(Data to examine Opens)
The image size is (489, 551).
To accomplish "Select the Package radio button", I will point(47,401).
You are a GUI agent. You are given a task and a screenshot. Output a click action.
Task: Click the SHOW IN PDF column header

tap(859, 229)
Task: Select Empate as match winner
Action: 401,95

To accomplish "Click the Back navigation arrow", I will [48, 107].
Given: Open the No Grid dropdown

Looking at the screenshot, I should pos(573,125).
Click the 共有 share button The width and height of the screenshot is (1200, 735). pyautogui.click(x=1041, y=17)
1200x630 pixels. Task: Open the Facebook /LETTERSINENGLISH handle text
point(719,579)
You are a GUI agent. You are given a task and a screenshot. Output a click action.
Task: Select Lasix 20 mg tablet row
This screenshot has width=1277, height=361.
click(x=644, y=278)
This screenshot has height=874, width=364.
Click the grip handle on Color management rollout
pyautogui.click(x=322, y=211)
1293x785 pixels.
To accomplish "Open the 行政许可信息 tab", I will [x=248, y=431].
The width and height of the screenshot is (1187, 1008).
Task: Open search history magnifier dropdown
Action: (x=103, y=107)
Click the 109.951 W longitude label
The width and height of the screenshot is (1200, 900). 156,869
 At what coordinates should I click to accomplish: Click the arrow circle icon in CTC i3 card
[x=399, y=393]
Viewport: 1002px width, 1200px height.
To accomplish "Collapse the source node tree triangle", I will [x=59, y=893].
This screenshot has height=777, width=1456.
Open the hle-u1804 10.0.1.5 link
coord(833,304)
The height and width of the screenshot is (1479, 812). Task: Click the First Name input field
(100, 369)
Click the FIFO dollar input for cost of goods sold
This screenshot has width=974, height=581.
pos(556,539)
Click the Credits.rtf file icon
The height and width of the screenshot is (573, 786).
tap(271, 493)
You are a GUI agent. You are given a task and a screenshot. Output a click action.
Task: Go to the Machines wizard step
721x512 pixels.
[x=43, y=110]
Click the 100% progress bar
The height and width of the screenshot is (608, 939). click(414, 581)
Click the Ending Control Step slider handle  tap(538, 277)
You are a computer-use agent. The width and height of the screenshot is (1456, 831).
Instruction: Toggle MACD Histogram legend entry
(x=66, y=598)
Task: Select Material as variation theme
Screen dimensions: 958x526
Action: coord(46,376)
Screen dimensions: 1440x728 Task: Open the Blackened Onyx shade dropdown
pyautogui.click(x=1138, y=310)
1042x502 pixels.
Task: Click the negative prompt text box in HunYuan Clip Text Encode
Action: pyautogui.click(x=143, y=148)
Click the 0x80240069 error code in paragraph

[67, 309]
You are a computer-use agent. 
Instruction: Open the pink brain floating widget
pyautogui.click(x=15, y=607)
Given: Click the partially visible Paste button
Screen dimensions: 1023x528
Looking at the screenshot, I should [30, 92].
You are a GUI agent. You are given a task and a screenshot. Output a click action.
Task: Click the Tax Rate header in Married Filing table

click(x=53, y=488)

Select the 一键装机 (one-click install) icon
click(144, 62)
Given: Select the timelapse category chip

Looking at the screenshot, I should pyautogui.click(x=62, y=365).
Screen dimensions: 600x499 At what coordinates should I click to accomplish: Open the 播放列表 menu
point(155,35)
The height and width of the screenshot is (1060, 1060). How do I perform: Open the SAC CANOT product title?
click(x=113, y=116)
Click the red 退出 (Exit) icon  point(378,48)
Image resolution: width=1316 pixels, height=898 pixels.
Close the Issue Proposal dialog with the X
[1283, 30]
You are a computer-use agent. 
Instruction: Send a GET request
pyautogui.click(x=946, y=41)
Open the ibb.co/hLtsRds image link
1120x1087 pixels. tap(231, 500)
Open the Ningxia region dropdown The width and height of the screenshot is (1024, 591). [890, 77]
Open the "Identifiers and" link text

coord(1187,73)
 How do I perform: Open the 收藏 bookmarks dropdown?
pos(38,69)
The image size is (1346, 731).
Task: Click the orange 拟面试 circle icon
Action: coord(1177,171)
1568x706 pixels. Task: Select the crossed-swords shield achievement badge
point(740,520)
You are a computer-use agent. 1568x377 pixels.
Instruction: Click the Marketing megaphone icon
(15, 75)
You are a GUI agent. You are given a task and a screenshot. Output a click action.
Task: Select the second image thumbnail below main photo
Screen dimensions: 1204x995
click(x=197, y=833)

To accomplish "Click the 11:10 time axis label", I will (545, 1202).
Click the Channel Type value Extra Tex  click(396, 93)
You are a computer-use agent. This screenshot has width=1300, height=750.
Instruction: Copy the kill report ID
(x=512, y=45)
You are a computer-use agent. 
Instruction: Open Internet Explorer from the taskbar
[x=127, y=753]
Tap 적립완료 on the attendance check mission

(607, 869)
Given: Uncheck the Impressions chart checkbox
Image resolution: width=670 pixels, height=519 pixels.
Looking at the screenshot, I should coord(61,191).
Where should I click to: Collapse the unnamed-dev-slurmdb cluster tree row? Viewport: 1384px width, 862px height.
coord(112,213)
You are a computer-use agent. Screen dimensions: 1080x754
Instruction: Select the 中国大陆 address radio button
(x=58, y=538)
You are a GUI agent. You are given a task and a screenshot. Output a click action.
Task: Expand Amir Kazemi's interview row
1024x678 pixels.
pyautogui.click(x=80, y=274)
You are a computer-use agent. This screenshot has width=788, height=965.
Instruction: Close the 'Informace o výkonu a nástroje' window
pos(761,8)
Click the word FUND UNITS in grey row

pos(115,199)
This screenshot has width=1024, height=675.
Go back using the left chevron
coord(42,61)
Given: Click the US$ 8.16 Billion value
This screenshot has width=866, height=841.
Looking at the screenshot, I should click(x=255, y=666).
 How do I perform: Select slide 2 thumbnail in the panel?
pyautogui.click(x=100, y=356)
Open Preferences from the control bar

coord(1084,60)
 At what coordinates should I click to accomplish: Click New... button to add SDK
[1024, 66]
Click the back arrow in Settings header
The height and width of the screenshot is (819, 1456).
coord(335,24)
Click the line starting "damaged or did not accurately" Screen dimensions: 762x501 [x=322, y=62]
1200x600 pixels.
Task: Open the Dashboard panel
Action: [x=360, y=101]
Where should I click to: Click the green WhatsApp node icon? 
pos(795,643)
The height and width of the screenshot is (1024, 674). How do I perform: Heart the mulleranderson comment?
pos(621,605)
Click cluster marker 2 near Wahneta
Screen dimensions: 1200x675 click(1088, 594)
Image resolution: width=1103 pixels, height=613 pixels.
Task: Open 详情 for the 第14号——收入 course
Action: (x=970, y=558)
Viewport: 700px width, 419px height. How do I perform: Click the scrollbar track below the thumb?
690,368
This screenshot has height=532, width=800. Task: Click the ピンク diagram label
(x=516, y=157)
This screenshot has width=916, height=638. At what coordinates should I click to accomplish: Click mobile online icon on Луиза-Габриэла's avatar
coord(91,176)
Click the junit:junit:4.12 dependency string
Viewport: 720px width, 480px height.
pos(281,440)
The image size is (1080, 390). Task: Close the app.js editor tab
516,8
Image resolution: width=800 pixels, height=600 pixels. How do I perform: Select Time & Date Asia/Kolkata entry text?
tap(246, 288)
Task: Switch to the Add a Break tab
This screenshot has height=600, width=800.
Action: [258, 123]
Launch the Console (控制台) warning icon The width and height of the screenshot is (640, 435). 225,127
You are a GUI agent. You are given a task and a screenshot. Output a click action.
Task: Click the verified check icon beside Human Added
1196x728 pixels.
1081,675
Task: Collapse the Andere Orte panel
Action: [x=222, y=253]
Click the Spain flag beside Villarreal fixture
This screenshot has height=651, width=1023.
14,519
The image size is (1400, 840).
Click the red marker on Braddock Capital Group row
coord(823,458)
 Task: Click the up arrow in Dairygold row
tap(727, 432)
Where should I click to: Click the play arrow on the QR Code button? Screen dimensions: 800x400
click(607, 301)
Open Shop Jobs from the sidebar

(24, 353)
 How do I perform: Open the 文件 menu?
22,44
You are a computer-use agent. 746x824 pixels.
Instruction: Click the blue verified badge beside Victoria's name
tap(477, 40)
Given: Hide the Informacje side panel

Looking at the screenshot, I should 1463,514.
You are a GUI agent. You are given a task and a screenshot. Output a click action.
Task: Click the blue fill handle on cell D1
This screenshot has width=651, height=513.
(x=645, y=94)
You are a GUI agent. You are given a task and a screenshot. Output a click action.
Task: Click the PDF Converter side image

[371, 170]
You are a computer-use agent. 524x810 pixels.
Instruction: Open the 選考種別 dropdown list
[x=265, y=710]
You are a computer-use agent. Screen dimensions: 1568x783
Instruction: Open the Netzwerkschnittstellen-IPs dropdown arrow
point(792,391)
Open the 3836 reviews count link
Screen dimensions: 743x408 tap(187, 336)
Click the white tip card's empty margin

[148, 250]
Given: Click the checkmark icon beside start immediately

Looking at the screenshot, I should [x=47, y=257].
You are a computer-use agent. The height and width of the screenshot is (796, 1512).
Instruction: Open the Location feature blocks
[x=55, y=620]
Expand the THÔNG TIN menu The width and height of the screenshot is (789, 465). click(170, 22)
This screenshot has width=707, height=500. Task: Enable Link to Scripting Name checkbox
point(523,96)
(Data to examine Closes)
● **Problem to work on**: Copy out, from the data above, each line where the string "Expand" is present.

● **Result of the exercise**:
Task: Expand Amir Kazemi's interview row
Expand the THÔNG TIN menu The width and height of the screenshot is (789, 465). click(170, 22)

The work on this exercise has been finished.